Как мудрец среди шаловливых детей, Рушан улыбался и беззлобно думал: "Пушится? Да как же ей не пушиться?" Он-то знал, как немыслимо долог путь до того момента, когда шаль окажется на чьих-то зябнущих плечах. Он видел своих сверстников в казахских аулах, выхаживающих маленьких шаловливых козлят, видел чабанов, изо дня в день, из года в год, в стужу и зной кочующих со стадами в скудных степях, продуваемых летом и зимой злыми ветрами. Знал не понаслышке, сколько тепла человеческих рук -- детских, женских и суровых мужских -- вложено в красавицу шаль, знал, сколько слез пролито над ней в холодных кошарах и в тени керосиновых ламп, и не удивлялся восторженным восклицаниям покупательниц...

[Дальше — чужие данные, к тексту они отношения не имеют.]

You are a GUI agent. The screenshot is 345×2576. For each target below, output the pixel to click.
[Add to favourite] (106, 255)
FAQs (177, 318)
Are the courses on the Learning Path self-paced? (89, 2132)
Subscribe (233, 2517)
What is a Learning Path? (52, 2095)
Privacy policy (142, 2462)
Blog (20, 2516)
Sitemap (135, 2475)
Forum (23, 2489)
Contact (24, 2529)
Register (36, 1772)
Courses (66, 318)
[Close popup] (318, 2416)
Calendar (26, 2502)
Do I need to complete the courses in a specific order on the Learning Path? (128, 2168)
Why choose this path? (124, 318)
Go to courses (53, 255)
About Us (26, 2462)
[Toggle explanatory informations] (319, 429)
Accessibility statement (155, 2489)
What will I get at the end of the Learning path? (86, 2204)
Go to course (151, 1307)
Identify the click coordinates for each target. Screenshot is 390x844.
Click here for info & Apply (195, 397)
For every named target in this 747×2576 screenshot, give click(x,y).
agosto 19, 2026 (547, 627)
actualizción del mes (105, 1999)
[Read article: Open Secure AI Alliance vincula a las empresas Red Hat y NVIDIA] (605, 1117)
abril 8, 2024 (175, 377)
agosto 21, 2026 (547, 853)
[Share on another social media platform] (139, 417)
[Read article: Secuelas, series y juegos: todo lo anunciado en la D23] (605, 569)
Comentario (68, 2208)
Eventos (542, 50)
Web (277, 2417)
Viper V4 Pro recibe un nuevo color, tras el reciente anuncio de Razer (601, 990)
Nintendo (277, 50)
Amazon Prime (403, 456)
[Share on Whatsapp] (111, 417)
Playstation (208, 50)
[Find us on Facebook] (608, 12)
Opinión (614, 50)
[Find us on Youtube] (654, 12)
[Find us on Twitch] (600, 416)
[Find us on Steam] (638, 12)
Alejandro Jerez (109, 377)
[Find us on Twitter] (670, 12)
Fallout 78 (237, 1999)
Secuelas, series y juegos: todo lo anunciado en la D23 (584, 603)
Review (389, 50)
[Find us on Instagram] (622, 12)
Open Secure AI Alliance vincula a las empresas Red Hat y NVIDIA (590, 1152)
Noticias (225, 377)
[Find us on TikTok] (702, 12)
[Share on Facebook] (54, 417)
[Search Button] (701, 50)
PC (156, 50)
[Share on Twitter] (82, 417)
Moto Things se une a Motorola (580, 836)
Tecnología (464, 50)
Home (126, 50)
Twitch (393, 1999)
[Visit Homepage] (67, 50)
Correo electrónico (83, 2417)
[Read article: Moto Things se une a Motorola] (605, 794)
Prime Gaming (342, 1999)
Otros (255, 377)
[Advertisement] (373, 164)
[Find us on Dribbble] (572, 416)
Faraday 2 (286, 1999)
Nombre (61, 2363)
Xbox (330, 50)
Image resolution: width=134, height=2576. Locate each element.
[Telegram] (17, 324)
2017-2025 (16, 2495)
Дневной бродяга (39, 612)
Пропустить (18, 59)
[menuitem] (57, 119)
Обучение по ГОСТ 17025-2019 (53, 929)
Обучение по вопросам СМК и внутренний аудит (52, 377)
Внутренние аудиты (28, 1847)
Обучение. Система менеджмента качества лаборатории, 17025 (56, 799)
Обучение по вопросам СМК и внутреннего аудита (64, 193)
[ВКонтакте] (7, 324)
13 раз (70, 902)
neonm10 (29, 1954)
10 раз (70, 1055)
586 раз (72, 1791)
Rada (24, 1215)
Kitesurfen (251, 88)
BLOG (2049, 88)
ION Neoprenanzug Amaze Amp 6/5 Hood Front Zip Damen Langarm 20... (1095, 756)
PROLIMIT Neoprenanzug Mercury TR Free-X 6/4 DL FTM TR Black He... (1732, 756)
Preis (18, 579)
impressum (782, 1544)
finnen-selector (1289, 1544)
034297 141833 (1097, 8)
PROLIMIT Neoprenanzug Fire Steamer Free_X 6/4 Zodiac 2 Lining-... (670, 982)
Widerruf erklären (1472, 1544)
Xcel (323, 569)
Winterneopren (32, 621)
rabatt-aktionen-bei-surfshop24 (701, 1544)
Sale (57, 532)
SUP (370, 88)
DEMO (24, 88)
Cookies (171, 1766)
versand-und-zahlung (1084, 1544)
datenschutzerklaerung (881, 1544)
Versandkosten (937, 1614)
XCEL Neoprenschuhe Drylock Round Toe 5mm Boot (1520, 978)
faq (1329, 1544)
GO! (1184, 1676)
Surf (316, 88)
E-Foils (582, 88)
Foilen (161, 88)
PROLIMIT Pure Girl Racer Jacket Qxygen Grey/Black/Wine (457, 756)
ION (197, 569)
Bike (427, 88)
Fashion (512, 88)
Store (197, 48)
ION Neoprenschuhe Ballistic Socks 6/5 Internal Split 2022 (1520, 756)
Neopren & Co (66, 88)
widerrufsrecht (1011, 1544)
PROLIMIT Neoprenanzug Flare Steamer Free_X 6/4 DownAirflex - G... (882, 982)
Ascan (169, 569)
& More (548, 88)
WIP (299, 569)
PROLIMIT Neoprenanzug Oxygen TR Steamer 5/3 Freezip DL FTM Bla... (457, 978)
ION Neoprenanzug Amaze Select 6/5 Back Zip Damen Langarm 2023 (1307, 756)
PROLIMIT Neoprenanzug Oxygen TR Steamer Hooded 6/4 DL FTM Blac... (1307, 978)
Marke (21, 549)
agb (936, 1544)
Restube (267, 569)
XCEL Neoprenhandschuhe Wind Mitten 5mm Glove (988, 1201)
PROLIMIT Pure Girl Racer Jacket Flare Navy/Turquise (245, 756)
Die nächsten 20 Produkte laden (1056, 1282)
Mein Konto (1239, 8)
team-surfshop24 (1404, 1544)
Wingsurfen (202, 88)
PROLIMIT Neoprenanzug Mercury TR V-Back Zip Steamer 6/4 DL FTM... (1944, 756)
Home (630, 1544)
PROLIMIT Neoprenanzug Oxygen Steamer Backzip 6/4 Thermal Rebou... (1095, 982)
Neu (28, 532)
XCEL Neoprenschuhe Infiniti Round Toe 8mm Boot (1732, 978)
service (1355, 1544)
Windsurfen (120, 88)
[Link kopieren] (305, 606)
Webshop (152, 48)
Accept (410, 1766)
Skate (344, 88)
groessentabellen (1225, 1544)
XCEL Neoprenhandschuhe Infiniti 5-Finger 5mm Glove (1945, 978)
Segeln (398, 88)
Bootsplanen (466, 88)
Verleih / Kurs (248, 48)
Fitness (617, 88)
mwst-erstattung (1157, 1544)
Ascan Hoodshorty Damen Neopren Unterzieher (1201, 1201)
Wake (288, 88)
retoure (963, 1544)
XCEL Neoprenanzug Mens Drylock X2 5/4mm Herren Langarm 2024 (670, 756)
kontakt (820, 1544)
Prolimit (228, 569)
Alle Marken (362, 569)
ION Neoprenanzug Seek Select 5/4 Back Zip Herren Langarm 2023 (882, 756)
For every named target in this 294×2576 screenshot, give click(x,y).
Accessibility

Пережидая, пока женщины перетащат на носилках шлак после ташкентского скорого, Рушан с высоты отвала впервые оглядел лежавший внизу Мартук. Вдали виднелась крытая шифером школа, а рядом, под ярко-зеленым железом, --сельсовет с обвисшим флагом. Остальные дома можно было различить лишь по тонким струйкам дыма, тянувшимся, казалось, прямо из-под снега. Далеко вдоль путей высился похожий на одногорбого верблюда элеватор. На потемневшем цинке обшивки, прямо на горбу, криво и некрасиво написано "1927 год".
Заслонив элеватор облаками пара, пронесся скорый на Москву. Когда облако рассеялось, Рушан увидел, как путейцы поставили на рельсы мадерон и стали грузить свой тяжелый инструмент: ломы, кирки, молотки, кувалды. Рушан всегда невольно отличал путейцев от других людей потому, что пока знал одну-единственную профессию, которая не зависела ни от времени года, ни от погоды, ни от сельсовета, да и ни от кого-либо еще.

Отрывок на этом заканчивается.